- **Source document**
-- BEGIN --

So obviously this is horrible:
a strlen call for every byte copied
copying one byte at a time
reloading m_pName every time through the loop (can be avoided by loading it into a local).
Using strcpy avoids all these problems, because strlen is allowed to assume that it's src and dst don't overlap. Don't use strlen + memcpy unless you want to know strlen yourself. If the most efficient implementation of strcpy is to strlen + memcpy, the library function will internally do that. Otherwise, it will do something even more efficient, like glibc's hand-written SSE2 strcpy for x86-64. (There is a SSSE3 version, but it's actually slower on Intel SnB, and glibc is smart enough not to use it.) Even the SSE2 version may be unrolled more than it should be (great on microbenchmarks, but pollutes the instruction cache, uop-cache, and branch-predictor caches when used as a small part of real code). The bulk of the copying is done in 16B chunks, with 64bit, 32bit, and smaller, chunks in the startup/cleanup sections.
Using strcpy of course also avoids bugs like forgetting to store a trailing '\0' character in the destination. If your input strings are potentially gigantic, using int for the loop counter (instead of size_t) is also a bug. Using strncpy is generally better, since you often know the size of the dest buffer, but not the size of the src.
memcpy can be more efficient than strcpy, since rep movs is highly optimized on Intel CPUs, esp. IvB and later. However, scanning the string to find the right length first will always cost more than the difference. Use memcpy when you already know the length of your data.
At best it's somewhat inefficient. At worst, it's quite inefficient.
In the good case, the compiler recognizes that it can hoist the call to strlen out of the loop. In this case, you end up traversing the input string once to compute the length, and then again to copy to the destination.
In the bad case, the compiler calls strlen every iteration of the loop, in which case the complexity becomes quadratic instead of linear.
As far as how to do it efficiently, I'd tend to so something like this:
char *dest = m_pName;
for (char const *in = pName; *in; ++in)
*dest++ = *in;
*dest++ = '\0';
This traverses the input only once, so it's potentially about twice as fast as the first, even in the better case (and in the quadratic case, it can be many times faster, depending on the length of the string).
Of course, this is doing pretty much the same thing as strcpy would. That may or may not be more efficient still--I've certainly seen cases where it was. Since you'd normally assume strcpy is going to be used quite a lot, it can be worthwhile to spend more time optimizing it than some random guy on the internet typing in an answer in a couple minutes.
Yes, your code is inefficient. Your code takes what is called "O(n^2)" time. Why? You have the strlen() call in your loop, so your code is recalculating the length of the string every single loop. You can make it faster by doing this:
unsigned int len = strlen(pName);
for (int i = 0; i < len; i++)
m_pName[i] = pName[i];
Now, you calculate the string length only once, so this code takes "O(n)" time, which is much faster than O(n^2). This is now about as efficient as you can get. However, A memcpy call would still be 4-8 times faster, because this code copies 1 byte at a time, whereas memcpy will use your system's word length.
Depends on interpretation of efficiency. I'd claim using memcpy() or strcpy() more efficient, because you don't write such loops every time you need a copy.
He is claiming that for example memcopy would do the same like the for loop above.

-- END --

- **Available data**
-- BEGIN --

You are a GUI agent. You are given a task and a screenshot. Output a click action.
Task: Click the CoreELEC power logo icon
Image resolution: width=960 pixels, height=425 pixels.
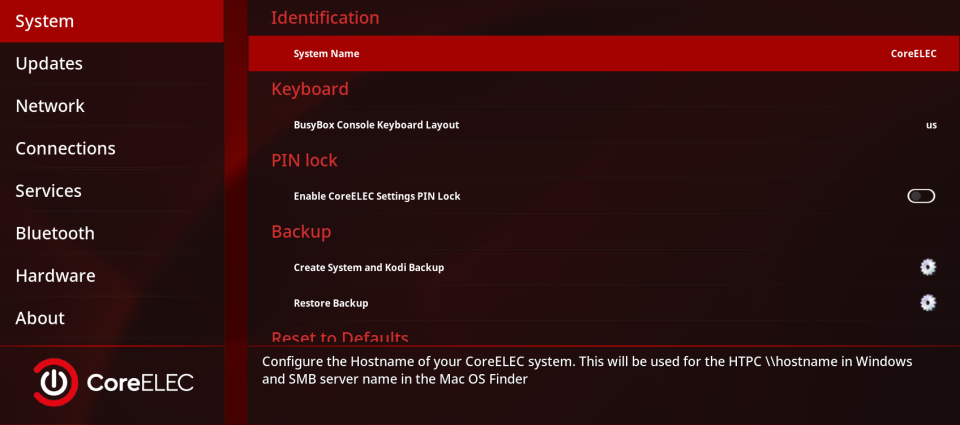[x=53, y=382]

-- END --

- **The tasks**
(a) Quote the passage of the forum discussion on copying strings that opens with the words containing "Yes, your code" and closes with "system's word length.".
(b) Continue the forum discussion on copying strings, starting after its last sentence.

- **Outputs in order**
(a)
Yes, your code is inefficient. Your code takes what is called "O(n^2)" time. Why? You have the strlen() call in your loop, so your code is recalculating the length of the string every single loop. You can make it faster by doing this:
unsigned int len = strlen(pName);
for (int i = 0; i < len; i++)
m_pName[i] = pName[i];
Now, you calculate the string length only once, so this code takes "O(n)" time, which is much faster than O(n^2). This is now about as efficient as you can get. However, A memcpy call would still be 4-8 times faster, because this code copies 1 byte at a time, whereas memcpy will use your system's word length.

(b)
Well, not exactly the same. Probably, because memcpy() takes the size once, while strlen(pName) might be called with every loop iteration potentially. Thus from potential performance efficiency considerations memcpy() would be better.
BTW from your commented code:
// char *m_pName = nullptr;
Initializing like that would lead to undefined behavior without allocating memory for m_pName:
char *m_pName = new char[strlen(pName) + 1];
Why the +1? Because you have to consider putting a '\0' indicating the end of the c-style string.
Yes, it's inefficient, not because you're using a loop instead of memcpy but because you're calling strlen on each iteration. strlen loops over the entire array until it finds the terminating zero byte.
Also, it's very unlikely that the strlen will be optimized out of the loop condition, see In C++, should I bother to cache variables, or let the compiler do the optimization? (Aliasing).
So memcpy(m_pName, pName, strlen(pName)) would indeed be faster.
Even faster would be strcpy, because it avoids the strlen loop:
strcpy(m_pName, pName);
strcpy does the same as the loop in #JerryCoffin's answer.
For simple operations like that you should almost always say what you mean and nothing more.
In this instance if you had meant strcpy() then you should have said that, because strcpy() will copy the terminating NUL character, whereas that loop will not.
Neither one of you can win the debate. A modern compiler has seen a thousand different memcpy() implementations and there's a good chance it's just going to recognise yours and replace your code either with a call to memcpy() or with its own inlined implementation of the same.
It knows which one is best for your situation. Or at least it probably knows better than you do. When you second-guess that you run the risk of the compiler failing to recognise it and your version being worse than the collected clever tricks the compiler and/or library knows.
Here are a few considerations that you have to get right if you want to run your own code instead of the library code:
What's the largest read/write chunk size that is efficient (it's rarely bytes).
For what range of loop lengths is it worth the trouble of pre-aligning reads and writes so that larger chunks can be copied?
Is it better to align reads, align writes, do nothing, or to align both and perform permutations in arithmetic to compensate?
What about using SIMD registers? Are they faster?
How many reads should be performed before the first write? How much register file needs to be used for the most efficient burst accesses?
Should a prefetch instruction be included?
How far ahead?
How often?
Does the loop need extra complexity to avoid preloading over the end?
How many of these decisions can be resolved at run-time without causing too much overhead? Will the tests cause branch prediction failures?
Would inlining help, or is that just wasting icache?
Does the loop code benefit from cache line alignment? Does it need to be packed tightly into a single cache line? Are there constraints on other instructions within the same cache line?
Does the target CPU have dedicated instructions like rep movsb which perform better? Does it have them but they perform worse?
Going further; because memcpy() is such a fundamental operation it's possible that even the hardware will recognise what the compiler's trying to do and implement its own shortcuts that even the compiler doesn't know about.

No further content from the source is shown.